At present, 21 large crosses and 110 smaller ones are scattered across a field surrounding the 26-foot high”papal cross”erected in 1988 when John Paul visited the site and celebrated a Mass outside the red brick walls of the death camp.

Suspended Episcopal priest in Denver returned to pulpit

(RNS) The Rev. Sandra Wilson, pastor of St. Thomas Episcopal Church in Denver has been returned to her pulpit following a four-month suspension following allegations of sexual misconduct.

Wilson, 45, was accused by three women of sexual and ethical misconduct in April although the exact nature of the charges were never made public.


The priest’s suspension was lifted Aug. 8 and she returned to the pulpit of her church Sunday, Aug. 9. She received a standing ovation and the congregation celebrated with a party afterward, said Wilson’s attorney, Peggy Toal.

At the time of the suspension, the Episcopal Diocese of Colorado said Wilson was accused”of violating the boundaries between a person in a position of trust and parishioners.”The charges were investigated by a special committee but Toal said Bishop Jerry Winterrowd (cq) decided against forwarding any report from the investigating panel to the diocesan Standing Committee, the body charged with ministerial matters.”The case is closed,”Toal said.”It was an internal church process and everything is confidential.” Diocesan officials would only say that the”temporary inhibition (from functioning as a priest) has been lifted at bishop’s discretion”and would not say whether the allegations were withdrawn or whether Wilson had been exonerated of the accusations.

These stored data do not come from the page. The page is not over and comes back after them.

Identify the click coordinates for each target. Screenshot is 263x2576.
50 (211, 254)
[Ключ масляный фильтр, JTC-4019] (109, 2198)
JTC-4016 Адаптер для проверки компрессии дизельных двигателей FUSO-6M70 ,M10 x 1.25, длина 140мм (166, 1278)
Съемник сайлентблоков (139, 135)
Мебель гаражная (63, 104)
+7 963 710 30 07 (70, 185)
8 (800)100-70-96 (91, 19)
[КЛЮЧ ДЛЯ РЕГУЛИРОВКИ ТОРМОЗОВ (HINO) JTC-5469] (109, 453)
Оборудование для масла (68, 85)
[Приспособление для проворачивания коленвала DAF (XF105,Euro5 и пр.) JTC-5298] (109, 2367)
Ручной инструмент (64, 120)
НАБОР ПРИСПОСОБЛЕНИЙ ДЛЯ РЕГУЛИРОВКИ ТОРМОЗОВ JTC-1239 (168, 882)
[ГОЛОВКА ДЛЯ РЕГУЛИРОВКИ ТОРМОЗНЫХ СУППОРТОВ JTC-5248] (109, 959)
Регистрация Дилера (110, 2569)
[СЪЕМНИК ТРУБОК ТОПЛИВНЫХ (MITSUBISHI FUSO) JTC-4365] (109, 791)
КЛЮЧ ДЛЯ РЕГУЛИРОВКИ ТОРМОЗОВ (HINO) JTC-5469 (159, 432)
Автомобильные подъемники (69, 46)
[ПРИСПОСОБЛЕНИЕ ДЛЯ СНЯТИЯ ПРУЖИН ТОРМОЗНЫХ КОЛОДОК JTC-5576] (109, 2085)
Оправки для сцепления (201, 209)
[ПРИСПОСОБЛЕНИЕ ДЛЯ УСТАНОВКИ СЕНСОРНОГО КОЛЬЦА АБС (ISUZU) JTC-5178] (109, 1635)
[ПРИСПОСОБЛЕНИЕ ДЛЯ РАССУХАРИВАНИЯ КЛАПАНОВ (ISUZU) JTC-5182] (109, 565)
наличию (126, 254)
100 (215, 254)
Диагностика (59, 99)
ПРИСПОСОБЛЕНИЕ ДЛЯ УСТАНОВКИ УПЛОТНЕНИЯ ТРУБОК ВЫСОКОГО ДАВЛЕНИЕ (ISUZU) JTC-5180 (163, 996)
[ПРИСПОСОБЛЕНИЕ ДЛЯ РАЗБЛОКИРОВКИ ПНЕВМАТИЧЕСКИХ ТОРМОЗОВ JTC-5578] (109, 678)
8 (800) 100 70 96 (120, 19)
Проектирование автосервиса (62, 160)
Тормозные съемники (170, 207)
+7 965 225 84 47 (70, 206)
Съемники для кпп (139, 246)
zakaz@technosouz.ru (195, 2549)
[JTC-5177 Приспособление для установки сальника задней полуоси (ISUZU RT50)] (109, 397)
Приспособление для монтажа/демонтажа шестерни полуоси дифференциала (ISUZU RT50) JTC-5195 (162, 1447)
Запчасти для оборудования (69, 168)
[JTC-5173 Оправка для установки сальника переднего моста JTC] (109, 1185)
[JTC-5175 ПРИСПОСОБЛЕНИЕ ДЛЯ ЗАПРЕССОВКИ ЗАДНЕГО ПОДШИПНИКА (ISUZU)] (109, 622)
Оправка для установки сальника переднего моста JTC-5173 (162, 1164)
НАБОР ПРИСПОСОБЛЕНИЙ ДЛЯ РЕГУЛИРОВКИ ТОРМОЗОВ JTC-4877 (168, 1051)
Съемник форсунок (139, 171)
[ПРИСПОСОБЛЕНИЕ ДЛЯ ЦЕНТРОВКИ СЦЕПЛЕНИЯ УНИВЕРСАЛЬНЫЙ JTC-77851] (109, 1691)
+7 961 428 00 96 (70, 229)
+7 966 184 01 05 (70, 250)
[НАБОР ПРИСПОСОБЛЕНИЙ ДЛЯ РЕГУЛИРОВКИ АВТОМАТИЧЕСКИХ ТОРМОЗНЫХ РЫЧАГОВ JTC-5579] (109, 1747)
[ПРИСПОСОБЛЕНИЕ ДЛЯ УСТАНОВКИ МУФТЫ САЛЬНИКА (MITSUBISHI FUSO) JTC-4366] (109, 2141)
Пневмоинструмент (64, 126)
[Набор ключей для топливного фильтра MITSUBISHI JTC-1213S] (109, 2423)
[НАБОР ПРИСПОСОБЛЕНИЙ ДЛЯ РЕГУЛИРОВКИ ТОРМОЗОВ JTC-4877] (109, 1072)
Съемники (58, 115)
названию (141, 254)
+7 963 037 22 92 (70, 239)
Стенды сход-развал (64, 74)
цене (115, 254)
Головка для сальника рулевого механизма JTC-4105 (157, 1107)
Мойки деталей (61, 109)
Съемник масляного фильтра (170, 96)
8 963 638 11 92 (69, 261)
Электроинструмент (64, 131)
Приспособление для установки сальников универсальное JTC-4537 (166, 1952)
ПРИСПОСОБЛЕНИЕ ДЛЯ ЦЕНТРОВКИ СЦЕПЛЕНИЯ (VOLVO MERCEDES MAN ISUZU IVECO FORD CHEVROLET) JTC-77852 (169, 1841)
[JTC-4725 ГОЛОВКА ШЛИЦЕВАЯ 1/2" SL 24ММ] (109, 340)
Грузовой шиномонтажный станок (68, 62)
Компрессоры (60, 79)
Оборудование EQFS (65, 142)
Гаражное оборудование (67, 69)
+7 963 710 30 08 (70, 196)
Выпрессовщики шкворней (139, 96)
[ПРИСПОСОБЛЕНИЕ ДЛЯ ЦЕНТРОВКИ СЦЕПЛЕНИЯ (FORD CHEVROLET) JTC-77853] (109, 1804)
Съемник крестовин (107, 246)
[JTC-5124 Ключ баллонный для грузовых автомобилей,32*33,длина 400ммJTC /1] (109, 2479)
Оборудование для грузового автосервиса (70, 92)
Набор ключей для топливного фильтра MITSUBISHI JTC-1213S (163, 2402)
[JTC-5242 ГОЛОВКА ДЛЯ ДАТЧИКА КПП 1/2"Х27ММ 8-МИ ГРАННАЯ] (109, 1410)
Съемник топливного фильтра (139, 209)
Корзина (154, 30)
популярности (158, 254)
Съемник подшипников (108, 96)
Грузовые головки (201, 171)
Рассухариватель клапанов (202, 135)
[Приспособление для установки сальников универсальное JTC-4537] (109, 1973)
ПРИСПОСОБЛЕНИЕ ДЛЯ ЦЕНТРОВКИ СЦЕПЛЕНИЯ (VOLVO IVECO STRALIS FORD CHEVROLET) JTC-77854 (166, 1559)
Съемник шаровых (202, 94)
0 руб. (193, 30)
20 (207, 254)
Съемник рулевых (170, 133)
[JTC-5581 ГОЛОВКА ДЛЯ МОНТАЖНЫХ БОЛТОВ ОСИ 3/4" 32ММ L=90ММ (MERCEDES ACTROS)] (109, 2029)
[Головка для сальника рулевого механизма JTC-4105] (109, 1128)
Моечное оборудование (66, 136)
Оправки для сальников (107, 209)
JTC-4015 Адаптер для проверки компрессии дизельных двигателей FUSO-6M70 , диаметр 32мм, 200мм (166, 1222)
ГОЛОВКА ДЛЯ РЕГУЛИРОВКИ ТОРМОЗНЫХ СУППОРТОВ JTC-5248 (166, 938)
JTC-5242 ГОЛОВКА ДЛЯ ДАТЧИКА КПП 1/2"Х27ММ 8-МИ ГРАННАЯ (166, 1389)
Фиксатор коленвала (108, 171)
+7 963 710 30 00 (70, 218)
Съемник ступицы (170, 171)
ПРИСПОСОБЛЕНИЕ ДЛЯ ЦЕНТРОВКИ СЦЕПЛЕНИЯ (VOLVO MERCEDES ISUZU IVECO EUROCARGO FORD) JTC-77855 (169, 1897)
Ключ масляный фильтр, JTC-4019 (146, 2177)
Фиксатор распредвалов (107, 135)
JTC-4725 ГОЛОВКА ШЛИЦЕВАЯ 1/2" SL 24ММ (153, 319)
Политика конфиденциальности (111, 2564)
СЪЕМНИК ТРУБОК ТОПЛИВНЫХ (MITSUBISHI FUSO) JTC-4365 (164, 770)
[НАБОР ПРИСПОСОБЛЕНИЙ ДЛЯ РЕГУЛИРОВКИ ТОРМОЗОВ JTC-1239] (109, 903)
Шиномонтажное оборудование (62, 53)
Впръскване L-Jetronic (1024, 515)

Quote of the day: The Rev. J. Philip Wogaman, President Clinton’s pastor

(RNS)”I’m afraid there are people who, when they see a political enemy having problems, they rejoice in that. All of us need to be very cautious about how we make such judgments, not knowing what the facts are.” _ The Rev. J. Philip Wogaman, pastor of Foundry United Methodist Church in Washington, D.C., the church President Clinton most often attends, on CNN’s”Both Sides with Jesse Jackson.”